7 Principles that make the mandala a wonder of the world
Dr Abe V Rotor
The mandala is indeed an engineering feat, especially the tall ones. Without any structural reinforcement except a single bamboo post at the center, this giant mushroom-like heap of rice hay can grow very high, up to twelve feet, although farmers today prefer to build smaller mandala but in groups. It is mainly because the varieties planted now are shorter than the native varieties that are now rare. Here are some amazing features of the mandala.
- When it rains the haystack gets wet only on the outside (animal fur principle).
- There is natural ventilation inside the stack preventing growth of fungi and bacteria, and the buildup of heat.
- Aerodynamics kept the structure in shape, whatever is the strength and direction of wind.
- The haystack supplies domestic animals their regular supply of roughage, until the next harvest comes. As the lower part of the stack is consumed by the animal the whole weight slowly comes down to replenish it.
- The remaining hay is used as mulch for vegetables and seedlings. It is also used as mushroom bed, temporary roofing and shed, and material for making compost.
- It is often a practice to stock palay-on-the-stalk (unthreshed) mandala style, a practical way of storage, where there are no poachers and rodents.
- The mandala is a associated with village festivities. Our national artist, Fernando Amorsolo painted immortal scenes around the mandala.

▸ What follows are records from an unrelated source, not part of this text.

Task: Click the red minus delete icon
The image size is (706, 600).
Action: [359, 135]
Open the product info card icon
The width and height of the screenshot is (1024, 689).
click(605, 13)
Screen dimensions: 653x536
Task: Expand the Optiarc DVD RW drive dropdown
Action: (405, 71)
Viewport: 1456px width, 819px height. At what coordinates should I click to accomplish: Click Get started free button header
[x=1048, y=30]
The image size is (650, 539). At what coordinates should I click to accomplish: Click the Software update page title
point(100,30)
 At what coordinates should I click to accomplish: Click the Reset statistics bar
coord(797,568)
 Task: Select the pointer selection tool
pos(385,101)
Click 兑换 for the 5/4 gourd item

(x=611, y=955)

Haystacks fascinated Vincent van Gogh. He made several painting of the same subject. Here are three versions. Upper photo shows a twisted haystack apparently moved out of its center of gravity. It's Van Gogh's characteristic style, like his Starry Night. The second version (left) shows well-balanced haystacks with perfect cone. The third focuses more on idyllic life beside a haystack, as if it give comfort and warmth to tired souls.